For the play, I remember, pleased not the million: ’twas caviary to the general. But it was (as I received it, and others whose judgments in such matters cried in the top of mine) an excellent play →
In 1592, at the age of twenty-eight, William Shakespeare drew his first critical review, and it was not flattering. Robert Greene, a member of the group now known as the “university wits,” accused Shakespeare, who was not university-educated, of being, among other things, an upstart crow. This criticism is notable for being the first recorded mention of Shakespeare living in London as an actor and playwright. It is also the last negative criticism of Shakespeare by one of his contemporaries.

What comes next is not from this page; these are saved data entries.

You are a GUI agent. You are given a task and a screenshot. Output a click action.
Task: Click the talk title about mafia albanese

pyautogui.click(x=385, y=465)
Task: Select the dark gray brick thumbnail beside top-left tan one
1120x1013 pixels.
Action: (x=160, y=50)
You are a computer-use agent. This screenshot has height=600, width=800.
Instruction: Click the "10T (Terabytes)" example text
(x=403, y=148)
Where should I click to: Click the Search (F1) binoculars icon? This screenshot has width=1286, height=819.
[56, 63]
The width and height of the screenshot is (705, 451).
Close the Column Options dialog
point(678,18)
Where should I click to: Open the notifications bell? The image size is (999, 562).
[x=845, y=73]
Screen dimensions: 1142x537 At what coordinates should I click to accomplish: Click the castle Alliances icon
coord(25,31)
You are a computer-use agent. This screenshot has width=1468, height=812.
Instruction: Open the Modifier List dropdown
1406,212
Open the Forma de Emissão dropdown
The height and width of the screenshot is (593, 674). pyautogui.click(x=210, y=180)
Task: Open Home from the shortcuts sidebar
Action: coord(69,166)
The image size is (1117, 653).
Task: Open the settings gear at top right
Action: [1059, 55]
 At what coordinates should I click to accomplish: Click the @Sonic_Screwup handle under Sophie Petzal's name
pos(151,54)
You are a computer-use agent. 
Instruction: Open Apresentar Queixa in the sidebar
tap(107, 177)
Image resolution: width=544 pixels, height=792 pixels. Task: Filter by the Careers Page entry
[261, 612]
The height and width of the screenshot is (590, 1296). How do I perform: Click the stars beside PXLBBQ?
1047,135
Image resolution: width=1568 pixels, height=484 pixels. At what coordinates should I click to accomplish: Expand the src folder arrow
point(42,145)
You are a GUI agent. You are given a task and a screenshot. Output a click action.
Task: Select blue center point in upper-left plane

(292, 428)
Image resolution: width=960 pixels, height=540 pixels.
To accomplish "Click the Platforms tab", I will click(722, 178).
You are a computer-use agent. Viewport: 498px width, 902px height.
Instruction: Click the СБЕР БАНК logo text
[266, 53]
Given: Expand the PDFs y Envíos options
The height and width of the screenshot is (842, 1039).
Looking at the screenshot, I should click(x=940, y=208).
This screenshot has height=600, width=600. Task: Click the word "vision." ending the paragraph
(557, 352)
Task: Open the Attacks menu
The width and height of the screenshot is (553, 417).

The surviving records of Shakespeare's colleagues, friends and admirers from Frances Meres to Ben Jonson and John Milton, paint a picture of praise just “this side idolatry.” One path to a deeper appreciation of Shakespeare's works is reading what some of his contemporaries wrote about him. His plays and poems appealed, then and now, as both caviar for the elite and pub fare for the masses. The following is a sampling of the opinions by a few who lived while Shakespeare wrote.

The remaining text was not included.